I had the same effect as when i by mistake had wound my present loss-less clamp design yoke as bucking primaries, also then the inductance was too low and the 10A auto fuse came out.


So how to remedy this?   Use more turns on the primaries, but that will influence the secondary turn ratios as well which could cause the toroid to run out of space for all those windings.

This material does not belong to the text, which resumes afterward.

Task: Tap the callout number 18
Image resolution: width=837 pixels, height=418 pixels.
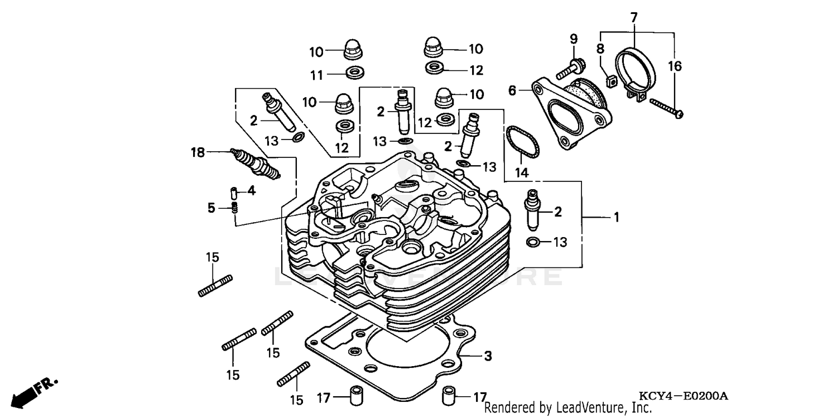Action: coord(198,152)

Or stick with the present "yoke yoke"?


Itsu

Hi Itsu.
I guess your new core has lower permeability which makes it able to oscillate at higher frequencies than the yoke material. If in was in your place I would try a smaller cap at the output of your choke filter. I haven't try it but normally it will limit the inrush current. 

[Jeg]

Yes but it is not easy.  Also note that any added parallel capacitance should decrease the frequency.  The bridge at the output loads the secondary and that can decrease the apparent inductance of the primary.  Less inductance there results in higher frequency.

Thanks Verpies.
I am in changing my yoke today to a lossless one. Will it be any advantage if I use it in combination with my dissipative snubber? Won't it cut this way all this ringing that we see in Itsu's setup?

[starcruiser]

@ITSU,

Did you look at the specifications of the materials used in the cores you are using? The TV Yoke is designed to operate at a much lower frequency (Khz) than the standard torrid (typically Mhz or High Khz). TV Yokes are optimized to operate around the 15Khz area as this is the typical sweep rate (horizontal), the vertical is usually 30 to 60hz. I believe this is something most are overlooking when substituting cores in this project.

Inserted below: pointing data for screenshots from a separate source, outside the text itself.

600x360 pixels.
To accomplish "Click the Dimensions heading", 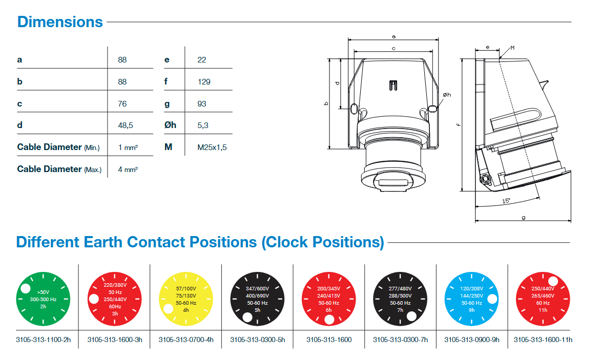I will coord(60,22).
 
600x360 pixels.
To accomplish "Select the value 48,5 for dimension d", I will coord(126,125).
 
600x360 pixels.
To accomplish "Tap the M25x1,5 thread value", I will coord(212,147).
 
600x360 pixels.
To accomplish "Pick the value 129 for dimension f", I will coord(203,81).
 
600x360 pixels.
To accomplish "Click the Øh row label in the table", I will coord(170,125).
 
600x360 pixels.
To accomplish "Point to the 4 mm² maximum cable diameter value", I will coord(128,169).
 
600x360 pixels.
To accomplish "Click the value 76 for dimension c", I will coord(122,103).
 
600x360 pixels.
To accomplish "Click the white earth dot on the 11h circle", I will coord(553,281).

The test instruments to check inductance are using a low frequency signal (100Khz) to calculate the inductance. Ideally we should be using a frequency close to the operating frequency of the circuit to make sure the measured inductance is accurate.

[itsu]

The drain to source capacitance is more that 2pF.  The additional inter-turn capacitance would make it even higher.
But it is not the ~60μH that is ringing with this capacitance.  It is the much smaller leakage inductance which forms an LC tank with this capacitance.  The leakage inductance should be measured with the secondaries shorted.

So with these numbers the LC resonance of the leakage inductance seems plausible.
Good. That confirms that the 14MHz ringing comes from the drain circuit.

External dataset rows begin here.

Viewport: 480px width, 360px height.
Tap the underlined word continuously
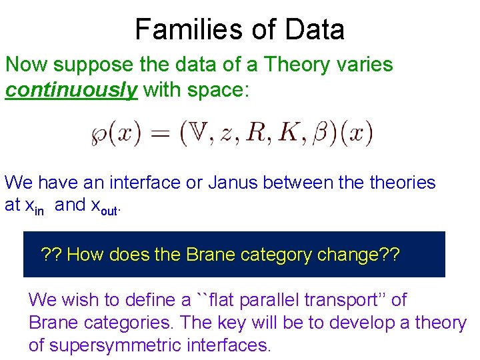(71, 90)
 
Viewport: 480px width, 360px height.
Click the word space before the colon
(213, 90)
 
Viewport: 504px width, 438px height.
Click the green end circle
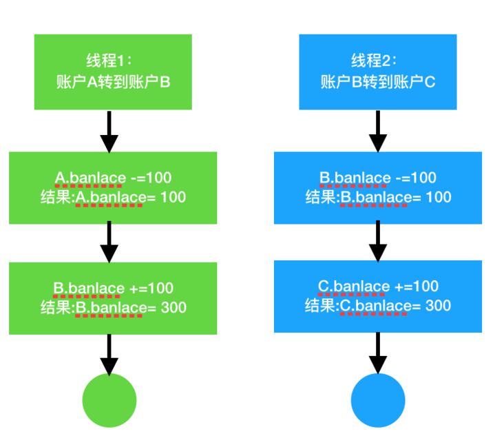(x=109, y=402)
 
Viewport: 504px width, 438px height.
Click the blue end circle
(x=378, y=402)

However that does not explain the 35.25MHz peak and the 9.416MHz peak with its harmonics.
Please repeat this test with a 100pF capacitor and note whether these peaks are also affected.
This means that the magnet forces the alternating magnetic flux out of the core, because the core forms a circular magnetic path and affecting any part of it would affect the inductance of both windings equally.

So that would be at the splits were i also have the stacked magnets.